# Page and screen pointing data
───

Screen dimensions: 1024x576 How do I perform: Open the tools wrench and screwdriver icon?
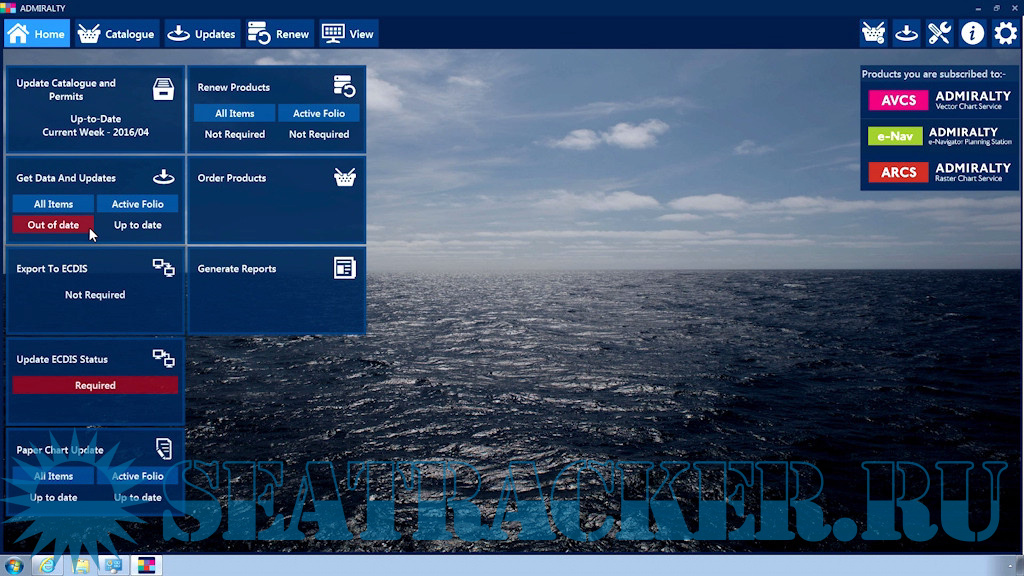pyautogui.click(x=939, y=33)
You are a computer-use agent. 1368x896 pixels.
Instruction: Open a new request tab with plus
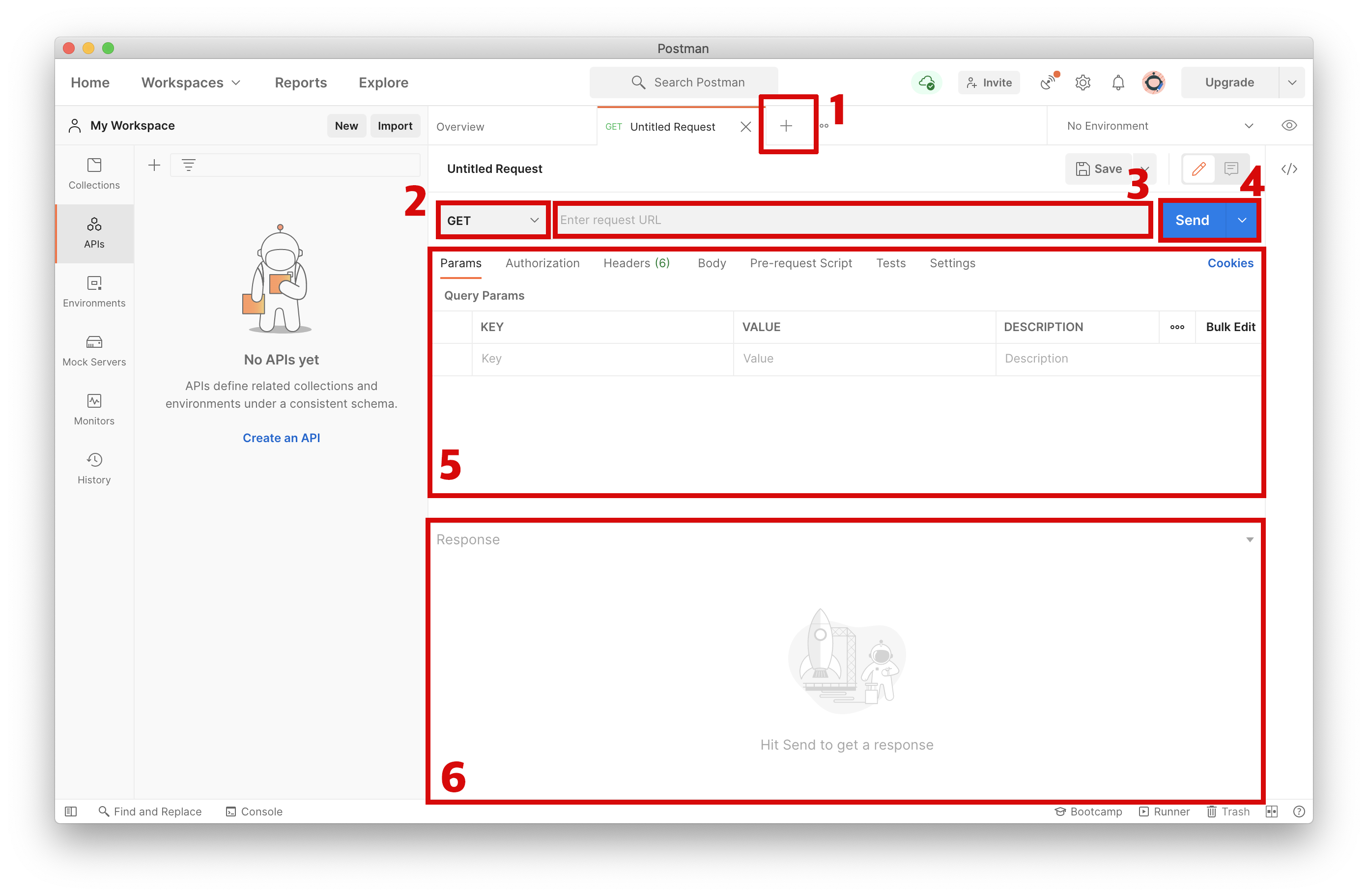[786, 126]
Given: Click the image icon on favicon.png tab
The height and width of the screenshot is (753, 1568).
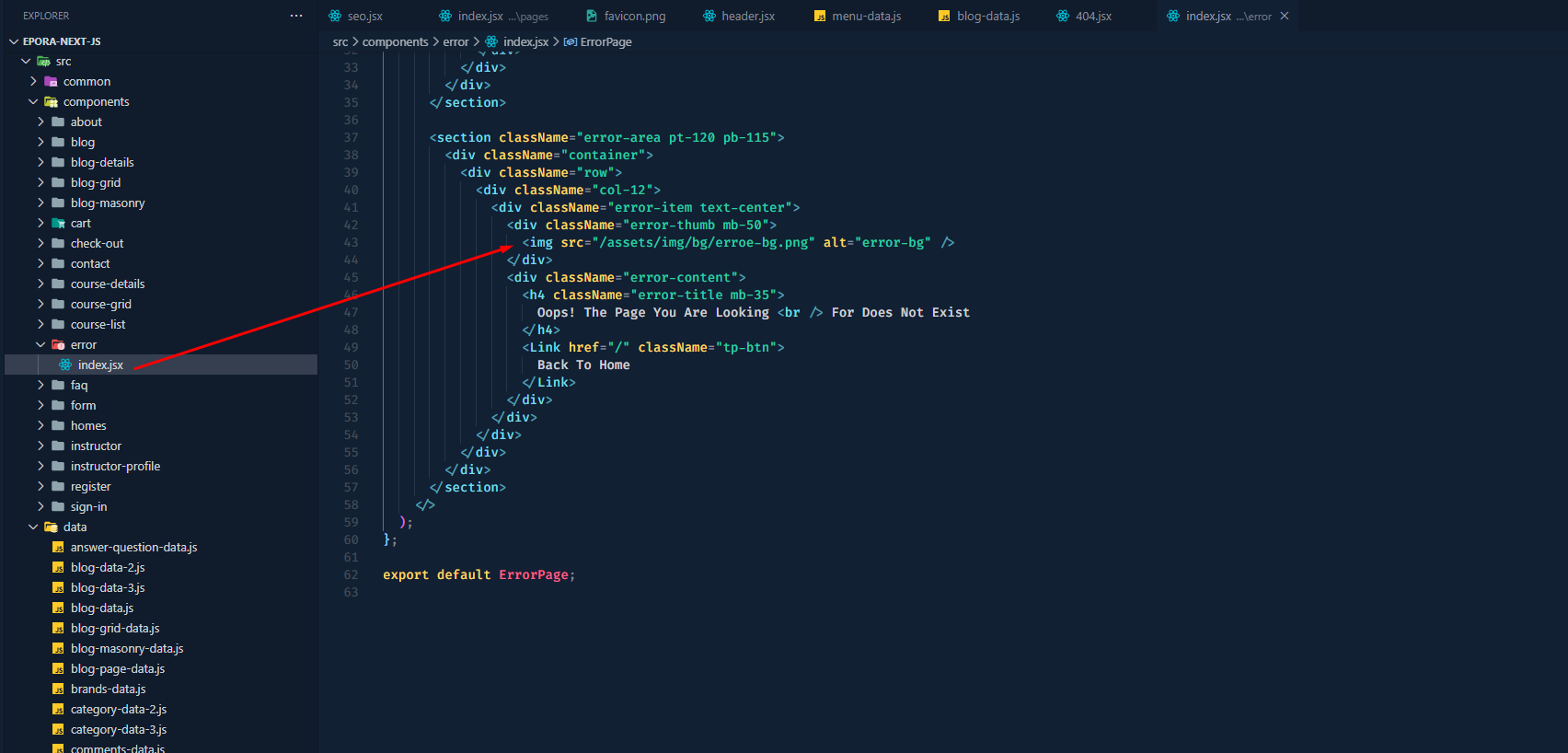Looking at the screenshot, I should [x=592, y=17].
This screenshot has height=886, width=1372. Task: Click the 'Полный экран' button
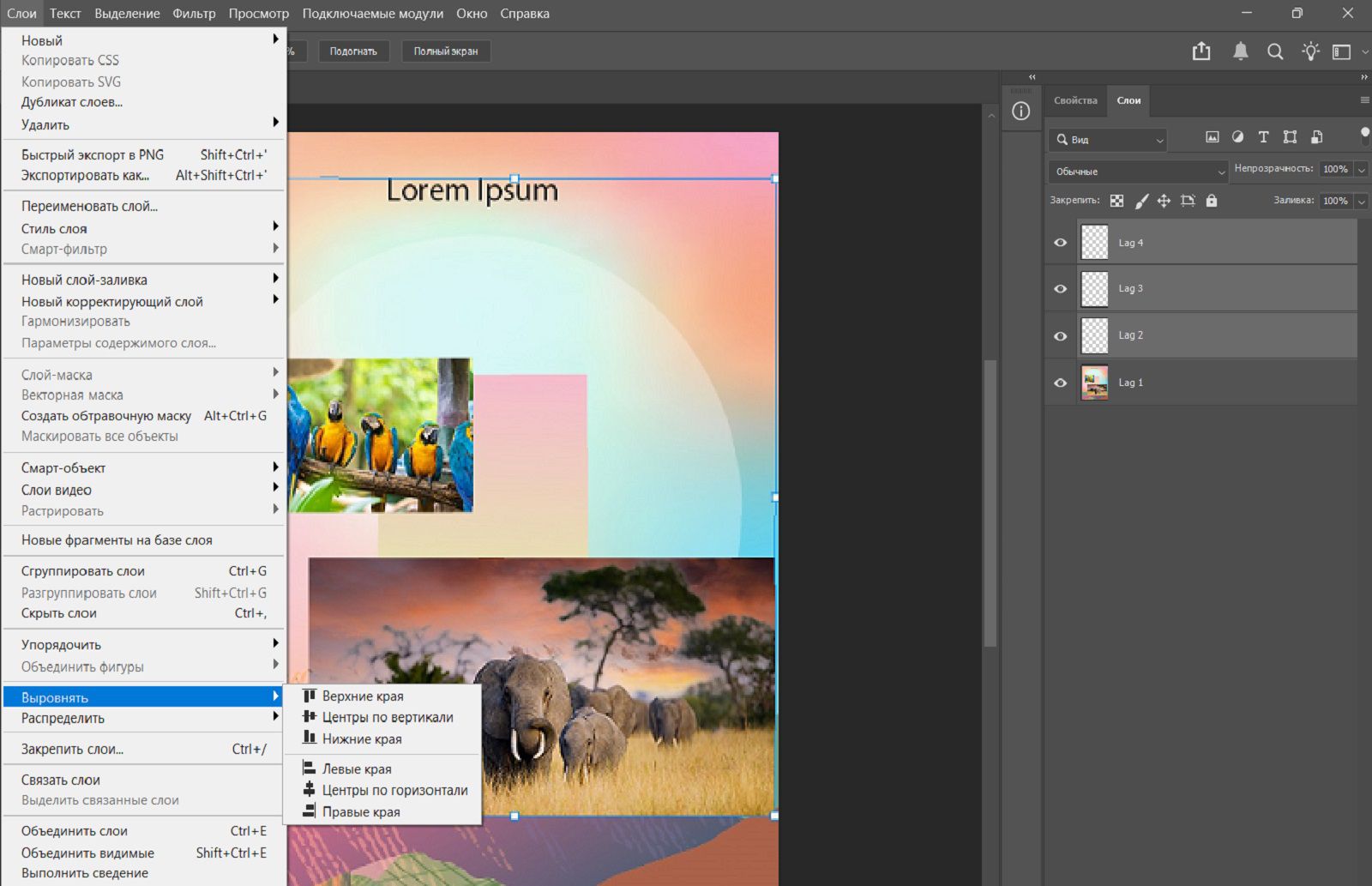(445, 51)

───

# Exercise brief
Please render the material above as a two-column CSV with the columns "query" and "location", one row per item, each value in its own quoted field with line breaks replaced by spaces. Leave the pictures out.

# Result below
query,location
"Screen dimensions: 1024x576 How do I perform: Open the tools wrench and screwdriver icon?","pyautogui.click(x=939, y=33)"
"You are a computer-use agent. 1368x896 pixels. Instruction: Open a new request tab with plus","[786, 126]"
"Given: Click the image icon on favicon.png tab The height and width of the screenshot is (753, 1568).","Looking at the screenshot, I should [x=592, y=17]."
"This screenshot has height=886, width=1372. Task: Click the 'Полный экран' button","(445, 51)"